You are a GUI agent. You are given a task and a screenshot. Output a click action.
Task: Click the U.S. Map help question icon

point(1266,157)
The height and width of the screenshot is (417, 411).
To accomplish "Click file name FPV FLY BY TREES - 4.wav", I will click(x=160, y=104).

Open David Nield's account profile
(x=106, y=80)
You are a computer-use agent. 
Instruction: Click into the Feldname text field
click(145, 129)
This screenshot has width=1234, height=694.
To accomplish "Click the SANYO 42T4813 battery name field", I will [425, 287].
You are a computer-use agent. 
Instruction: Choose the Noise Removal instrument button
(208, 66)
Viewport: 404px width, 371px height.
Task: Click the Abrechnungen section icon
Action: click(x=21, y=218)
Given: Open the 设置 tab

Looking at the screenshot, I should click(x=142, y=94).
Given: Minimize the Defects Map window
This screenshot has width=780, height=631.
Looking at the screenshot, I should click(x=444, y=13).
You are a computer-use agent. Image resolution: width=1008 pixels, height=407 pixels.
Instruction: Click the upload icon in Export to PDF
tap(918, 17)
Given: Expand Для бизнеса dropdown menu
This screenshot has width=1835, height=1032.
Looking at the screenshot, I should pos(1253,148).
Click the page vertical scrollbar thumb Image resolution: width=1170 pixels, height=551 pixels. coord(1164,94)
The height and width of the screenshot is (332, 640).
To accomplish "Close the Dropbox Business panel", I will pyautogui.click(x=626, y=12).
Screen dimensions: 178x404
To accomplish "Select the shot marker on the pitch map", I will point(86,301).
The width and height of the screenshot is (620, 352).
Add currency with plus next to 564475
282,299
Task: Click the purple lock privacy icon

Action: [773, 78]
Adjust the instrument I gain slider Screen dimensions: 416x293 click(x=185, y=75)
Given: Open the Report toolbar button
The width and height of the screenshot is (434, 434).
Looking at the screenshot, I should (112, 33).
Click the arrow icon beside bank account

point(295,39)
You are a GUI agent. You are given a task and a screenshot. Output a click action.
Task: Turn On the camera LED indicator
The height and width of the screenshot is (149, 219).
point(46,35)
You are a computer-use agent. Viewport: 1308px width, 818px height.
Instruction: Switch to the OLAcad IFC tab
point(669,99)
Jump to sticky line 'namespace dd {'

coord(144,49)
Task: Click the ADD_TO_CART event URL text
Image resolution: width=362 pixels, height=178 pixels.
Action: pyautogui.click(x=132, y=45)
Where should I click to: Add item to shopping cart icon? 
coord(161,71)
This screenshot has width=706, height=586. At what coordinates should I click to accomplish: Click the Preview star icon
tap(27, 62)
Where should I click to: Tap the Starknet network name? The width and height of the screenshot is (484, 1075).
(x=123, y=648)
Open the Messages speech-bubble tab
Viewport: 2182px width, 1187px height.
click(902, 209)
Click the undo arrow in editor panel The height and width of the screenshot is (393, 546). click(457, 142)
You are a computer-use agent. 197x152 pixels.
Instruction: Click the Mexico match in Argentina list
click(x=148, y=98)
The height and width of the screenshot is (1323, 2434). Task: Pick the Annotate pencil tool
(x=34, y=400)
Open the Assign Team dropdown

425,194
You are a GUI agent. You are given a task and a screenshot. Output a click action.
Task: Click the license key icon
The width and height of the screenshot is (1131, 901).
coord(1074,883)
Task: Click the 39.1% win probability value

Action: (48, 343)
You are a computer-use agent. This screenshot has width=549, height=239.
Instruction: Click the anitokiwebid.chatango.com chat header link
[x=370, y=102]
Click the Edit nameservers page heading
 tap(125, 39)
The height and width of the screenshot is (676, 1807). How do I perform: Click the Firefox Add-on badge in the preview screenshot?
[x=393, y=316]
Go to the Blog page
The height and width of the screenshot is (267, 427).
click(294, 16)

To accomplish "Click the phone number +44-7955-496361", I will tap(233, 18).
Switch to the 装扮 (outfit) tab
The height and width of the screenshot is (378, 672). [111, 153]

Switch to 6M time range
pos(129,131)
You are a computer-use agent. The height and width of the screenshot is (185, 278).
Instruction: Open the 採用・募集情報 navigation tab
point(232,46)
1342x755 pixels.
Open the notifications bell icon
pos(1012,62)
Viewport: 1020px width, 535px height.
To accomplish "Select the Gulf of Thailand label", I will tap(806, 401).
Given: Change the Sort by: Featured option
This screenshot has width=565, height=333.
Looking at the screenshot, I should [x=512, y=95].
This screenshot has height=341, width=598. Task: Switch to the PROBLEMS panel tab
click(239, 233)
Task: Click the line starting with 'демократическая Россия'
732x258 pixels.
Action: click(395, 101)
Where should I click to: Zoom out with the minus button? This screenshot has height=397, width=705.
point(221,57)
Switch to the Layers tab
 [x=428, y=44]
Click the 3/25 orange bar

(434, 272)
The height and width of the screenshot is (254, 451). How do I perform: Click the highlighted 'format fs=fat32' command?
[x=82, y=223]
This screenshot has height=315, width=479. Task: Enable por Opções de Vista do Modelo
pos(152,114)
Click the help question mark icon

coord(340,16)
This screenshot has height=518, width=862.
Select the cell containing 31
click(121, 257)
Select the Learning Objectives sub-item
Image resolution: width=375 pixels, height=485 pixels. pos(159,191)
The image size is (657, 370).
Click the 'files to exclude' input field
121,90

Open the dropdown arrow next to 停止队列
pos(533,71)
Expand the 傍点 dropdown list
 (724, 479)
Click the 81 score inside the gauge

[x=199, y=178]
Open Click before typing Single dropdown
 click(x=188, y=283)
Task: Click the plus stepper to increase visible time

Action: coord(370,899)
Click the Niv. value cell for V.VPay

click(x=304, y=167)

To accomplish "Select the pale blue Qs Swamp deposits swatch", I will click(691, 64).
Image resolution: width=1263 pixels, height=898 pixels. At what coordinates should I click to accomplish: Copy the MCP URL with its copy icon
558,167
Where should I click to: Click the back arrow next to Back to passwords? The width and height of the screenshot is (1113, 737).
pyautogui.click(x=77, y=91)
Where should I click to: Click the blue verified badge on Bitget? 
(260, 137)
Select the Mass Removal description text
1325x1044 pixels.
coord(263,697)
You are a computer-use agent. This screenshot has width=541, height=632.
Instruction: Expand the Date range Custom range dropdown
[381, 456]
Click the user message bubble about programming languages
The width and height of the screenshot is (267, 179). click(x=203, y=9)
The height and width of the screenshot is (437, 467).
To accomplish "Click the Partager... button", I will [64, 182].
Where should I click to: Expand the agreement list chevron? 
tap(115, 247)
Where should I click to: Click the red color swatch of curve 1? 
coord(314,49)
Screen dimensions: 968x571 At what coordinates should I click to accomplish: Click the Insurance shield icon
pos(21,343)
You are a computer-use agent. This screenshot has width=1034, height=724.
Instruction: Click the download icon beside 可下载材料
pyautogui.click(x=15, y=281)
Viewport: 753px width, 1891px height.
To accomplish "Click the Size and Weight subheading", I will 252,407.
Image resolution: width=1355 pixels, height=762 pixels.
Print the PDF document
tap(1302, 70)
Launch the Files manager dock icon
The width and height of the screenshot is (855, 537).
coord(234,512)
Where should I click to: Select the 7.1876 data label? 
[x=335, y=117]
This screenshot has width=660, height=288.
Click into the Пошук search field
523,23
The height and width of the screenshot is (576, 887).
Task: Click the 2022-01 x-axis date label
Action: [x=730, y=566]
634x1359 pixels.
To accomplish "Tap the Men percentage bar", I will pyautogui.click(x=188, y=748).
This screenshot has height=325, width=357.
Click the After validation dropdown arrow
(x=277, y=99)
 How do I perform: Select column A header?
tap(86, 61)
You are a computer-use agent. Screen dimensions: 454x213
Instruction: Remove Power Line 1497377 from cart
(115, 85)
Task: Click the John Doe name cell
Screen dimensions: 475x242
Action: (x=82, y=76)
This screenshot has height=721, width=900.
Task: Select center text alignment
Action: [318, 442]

☆ ☆ ☆ ☆ ☆

#### [Description of the task]
Write the lines of the records above from the one containing "Given: Minimize the Defects Map window" through the one containing "point(295,39)", inclusive, as a JSON list of strings with one string per line. Leave out any blank lines.

#### [Solution]
[
  "Given: Minimize the Defects Map window",
  "This screenshot has width=780, height=631.",
  "Looking at the screenshot, I should click(x=444, y=13).",
  "You are a computer-use agent. Image resolution: width=1008 pixels, height=407 pixels.",
  "Instruction: Click the upload icon in Export to PDF",
  "tap(918, 17)",
  "Given: Expand Для бизнеса dropdown menu",
  "This screenshot has width=1835, height=1032.",
  "Looking at the screenshot, I should pos(1253,148).",
  "Click the page vertical scrollbar thumb Image resolution: width=1170 pixels, height=551 pixels. coord(1164,94)",
  "The height and width of the screenshot is (332, 640).",
  "To accomplish \"Close the Dropbox Business panel\", I will pyautogui.click(x=626, y=12).",
  "Screen dimensions: 178x404",
  "To accomplish \"Select the shot marker on the pitch map\", I will point(86,301).",
  "The width and height of the screenshot is (620, 352).",
  "Add currency with plus next to 564475",
  "282,299",
  "Task: Click the purple lock privacy icon",
  "Action: [773, 78]",
  "Adjust the instrument I gain slider Screen dimensions: 416x293 click(x=185, y=75)",
  "Given: Open the Report toolbar button",
  "The width and height of the screenshot is (434, 434).",
  "Looking at the screenshot, I should (112, 33).",
  "Click the arrow icon beside bank account",
  "point(295,39)"
]